Many returning refugees from Pakistan have attributed this increase to running the repatriation programme in Pakistan throughout the year, instead of stopping during the winter months as in previous years; but also to high cost of living, specifically food and fuel; increased competition with locals for employment opportunities; and as escalating security issues in Pakistan’s Khyber Pakhtunkhwa, where most of the 1.7 million registered Afghan refugees, hosted by Pakistan, reside. The level of return from Iran, where 1 million Afghan refugees still live, remains stable which appears to be due to better living conditions there when compared to Afghanistan, notwithstanding the economic problems currently faced by Iran.

Initiated in 2002, this assisted voluntary repatriation programme has already supported more than 4.6 million to return home from Pakistan and Iran, out of some 5.7 million Afghan refugees. This represents nearly one quarter of the estimated entire population of Afghanistan and is the largest UNHCR voluntary repatriation and reintegration programme in the world.

Yet with 2.7 million registered Afghan refugees still living in Pakistan and Iran (half of whom have been born outside Afghanistan and do not own property there), Afghan refugees remain the largest protracted refugee caseload in the world.

Under the repatriation assistance programme, registered refugees coming back to Afghanistan receive an average of US$150 per person to cover transportation as well as the initial cost of settling back home.

In 2012, the main provinces of return in Afghanistan are Kabul (21%), Nangarhar (12%), Kunduz (11%), Herat and Baghlan (6% each), Kunar (5%) Kandahar, Paktya, Balkh, Logar and Laghman, (4 percent each). Since 2002, most have returned to four main provinces: Kabul (26%); Nangarhar (20%), Kunduz (6%), and Baghlan (5%).

Apart from supporting voluntary repatriation, the Government of Afghanistan, UNHCR and its partners are working in high return area to ensure sustainable reintegration by enhancing access to social services and creating livelihood opportunities.

The aim is to improve Afghanistan’s present limited capacity to effectively absorb future return and is being carried out through a recently endorsed multi-year (2012-2014) solutions strategy for Afghan refugees which was developed by UNHCR and the governments of Afghanistan, Iran, and Pakistan.
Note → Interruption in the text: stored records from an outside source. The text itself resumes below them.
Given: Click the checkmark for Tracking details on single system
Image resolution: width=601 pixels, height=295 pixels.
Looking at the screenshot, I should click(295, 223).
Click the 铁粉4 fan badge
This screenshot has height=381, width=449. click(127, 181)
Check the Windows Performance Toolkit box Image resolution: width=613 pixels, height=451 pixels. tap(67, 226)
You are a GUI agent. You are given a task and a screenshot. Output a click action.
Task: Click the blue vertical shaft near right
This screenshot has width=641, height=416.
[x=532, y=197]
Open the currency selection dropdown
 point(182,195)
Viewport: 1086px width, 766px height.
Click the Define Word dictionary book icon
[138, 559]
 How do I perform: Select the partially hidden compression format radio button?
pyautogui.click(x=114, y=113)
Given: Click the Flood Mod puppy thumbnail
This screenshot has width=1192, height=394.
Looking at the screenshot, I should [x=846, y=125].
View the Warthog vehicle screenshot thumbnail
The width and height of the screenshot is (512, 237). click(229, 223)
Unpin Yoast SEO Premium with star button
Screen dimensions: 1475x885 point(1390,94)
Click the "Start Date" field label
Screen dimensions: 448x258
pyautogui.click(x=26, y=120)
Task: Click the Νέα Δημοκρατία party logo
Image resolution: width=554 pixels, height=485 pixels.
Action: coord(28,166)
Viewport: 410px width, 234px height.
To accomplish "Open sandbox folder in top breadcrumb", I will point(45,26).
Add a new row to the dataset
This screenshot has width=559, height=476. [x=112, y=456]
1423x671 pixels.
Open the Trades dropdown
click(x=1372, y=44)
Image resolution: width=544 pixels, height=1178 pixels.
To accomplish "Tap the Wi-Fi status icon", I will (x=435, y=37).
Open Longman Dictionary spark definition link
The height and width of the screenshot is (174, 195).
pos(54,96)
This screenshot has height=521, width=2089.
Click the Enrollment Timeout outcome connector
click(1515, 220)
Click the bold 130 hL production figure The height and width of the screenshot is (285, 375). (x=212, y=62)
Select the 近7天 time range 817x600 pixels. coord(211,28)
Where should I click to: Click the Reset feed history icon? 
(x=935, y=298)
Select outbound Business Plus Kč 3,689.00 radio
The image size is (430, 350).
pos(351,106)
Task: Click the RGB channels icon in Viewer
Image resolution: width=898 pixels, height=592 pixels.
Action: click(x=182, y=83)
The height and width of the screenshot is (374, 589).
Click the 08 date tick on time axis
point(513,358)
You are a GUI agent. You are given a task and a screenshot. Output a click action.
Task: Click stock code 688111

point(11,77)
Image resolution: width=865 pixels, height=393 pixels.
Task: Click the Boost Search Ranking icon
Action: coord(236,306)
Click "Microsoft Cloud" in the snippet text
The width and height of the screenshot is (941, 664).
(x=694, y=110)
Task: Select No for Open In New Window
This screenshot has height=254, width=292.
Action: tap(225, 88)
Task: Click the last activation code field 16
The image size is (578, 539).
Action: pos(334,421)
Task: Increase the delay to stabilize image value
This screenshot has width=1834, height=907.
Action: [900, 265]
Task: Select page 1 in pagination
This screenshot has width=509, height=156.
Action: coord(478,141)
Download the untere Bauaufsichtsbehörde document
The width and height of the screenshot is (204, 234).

In Afghanistan, the strategy focuses on community-based interventions in provinces of high return, bridging the gap between humanitarian assistance and sustainable development. The implementation of the Solutions Strategy which is currently underway in Afghanistan certainly requires a coordinated engagement of key government ministries, with national and international humanitarian and development actors.